Me, "Well can you tell her to call me back. I've been calling he for days and I would like to speak to her before I head back to work"

Allister, "Why do you constantly come and try and control my sister? like she's really trying to make some changes to her life and I don't understand why you're always coming to destroy that"

Me, "im not doing anything to your sister.  I just asked if she woukd call me back.  I don't understand why she left but I need to make amends before leaving"

Allister,  "You two constantly make  the same stupid mistakes over v and over. Why do you two play this back and forth game where no one is ever happy.  Like how does that help anyone"

Me,  "I'm just looking for a simple explanation or something.  I am a pretty straight forward person and I don't like complicated things.  If the blame is on anyone it should be your sister"

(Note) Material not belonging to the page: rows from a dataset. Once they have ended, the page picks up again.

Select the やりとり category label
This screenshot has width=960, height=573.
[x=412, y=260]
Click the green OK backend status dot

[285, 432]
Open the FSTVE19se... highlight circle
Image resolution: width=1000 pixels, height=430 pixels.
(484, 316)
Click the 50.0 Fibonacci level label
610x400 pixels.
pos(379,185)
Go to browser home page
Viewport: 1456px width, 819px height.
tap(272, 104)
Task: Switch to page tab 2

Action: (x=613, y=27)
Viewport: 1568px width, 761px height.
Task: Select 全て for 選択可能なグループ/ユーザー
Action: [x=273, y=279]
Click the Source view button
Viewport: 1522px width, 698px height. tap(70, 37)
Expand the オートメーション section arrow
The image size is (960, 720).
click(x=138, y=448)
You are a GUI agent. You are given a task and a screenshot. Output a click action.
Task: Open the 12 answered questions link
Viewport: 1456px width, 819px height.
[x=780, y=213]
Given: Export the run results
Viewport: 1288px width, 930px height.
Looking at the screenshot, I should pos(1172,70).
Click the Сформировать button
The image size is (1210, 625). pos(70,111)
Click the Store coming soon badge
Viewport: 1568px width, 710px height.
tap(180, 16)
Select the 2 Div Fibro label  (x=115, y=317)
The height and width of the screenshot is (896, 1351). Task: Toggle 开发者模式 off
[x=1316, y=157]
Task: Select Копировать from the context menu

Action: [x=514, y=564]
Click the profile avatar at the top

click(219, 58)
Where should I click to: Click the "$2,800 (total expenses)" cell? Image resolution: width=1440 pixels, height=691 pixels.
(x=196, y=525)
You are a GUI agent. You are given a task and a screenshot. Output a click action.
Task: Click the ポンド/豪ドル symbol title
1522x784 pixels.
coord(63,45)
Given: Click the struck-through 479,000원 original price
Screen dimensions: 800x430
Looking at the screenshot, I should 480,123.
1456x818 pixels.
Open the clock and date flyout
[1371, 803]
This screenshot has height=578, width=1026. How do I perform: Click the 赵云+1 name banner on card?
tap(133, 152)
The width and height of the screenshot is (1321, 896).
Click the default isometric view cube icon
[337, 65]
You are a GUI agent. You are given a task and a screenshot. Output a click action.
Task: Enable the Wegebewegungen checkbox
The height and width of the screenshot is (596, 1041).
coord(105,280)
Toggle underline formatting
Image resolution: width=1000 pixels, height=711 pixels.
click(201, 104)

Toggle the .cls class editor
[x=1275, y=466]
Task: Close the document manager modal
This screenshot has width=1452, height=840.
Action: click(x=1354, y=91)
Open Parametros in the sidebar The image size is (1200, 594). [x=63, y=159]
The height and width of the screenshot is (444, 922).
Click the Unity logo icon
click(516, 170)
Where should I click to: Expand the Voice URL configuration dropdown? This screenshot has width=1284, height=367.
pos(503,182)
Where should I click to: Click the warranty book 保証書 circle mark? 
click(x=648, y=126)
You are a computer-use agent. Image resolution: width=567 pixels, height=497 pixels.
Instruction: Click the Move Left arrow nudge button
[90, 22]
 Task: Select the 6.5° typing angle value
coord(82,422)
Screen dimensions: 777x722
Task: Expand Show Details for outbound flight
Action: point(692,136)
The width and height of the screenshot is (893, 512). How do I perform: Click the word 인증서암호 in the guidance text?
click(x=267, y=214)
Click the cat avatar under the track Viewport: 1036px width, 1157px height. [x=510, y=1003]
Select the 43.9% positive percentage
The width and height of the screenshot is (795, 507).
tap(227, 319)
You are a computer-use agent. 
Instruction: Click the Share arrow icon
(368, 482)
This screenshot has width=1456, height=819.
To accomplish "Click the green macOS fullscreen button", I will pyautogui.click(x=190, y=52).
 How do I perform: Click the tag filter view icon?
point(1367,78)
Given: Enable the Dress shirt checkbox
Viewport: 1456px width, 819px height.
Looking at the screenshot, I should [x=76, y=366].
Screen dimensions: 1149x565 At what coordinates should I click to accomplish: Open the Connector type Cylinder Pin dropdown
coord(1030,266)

Allister,  "the thing is that you know that the combo isn't good.  Why do you continue to come back to the same thing? I know that you two have some type of strange bond but it's clearly not meant  to be right now.  Let her grow and then maybe you two can come back later. "

I couldn't fight with Allister. He had a point in staying  that we probably rushed into  things and i knew that but did it anyway.  It would have  been good to hear River's voice before leaving I couldn't force her to talk to me.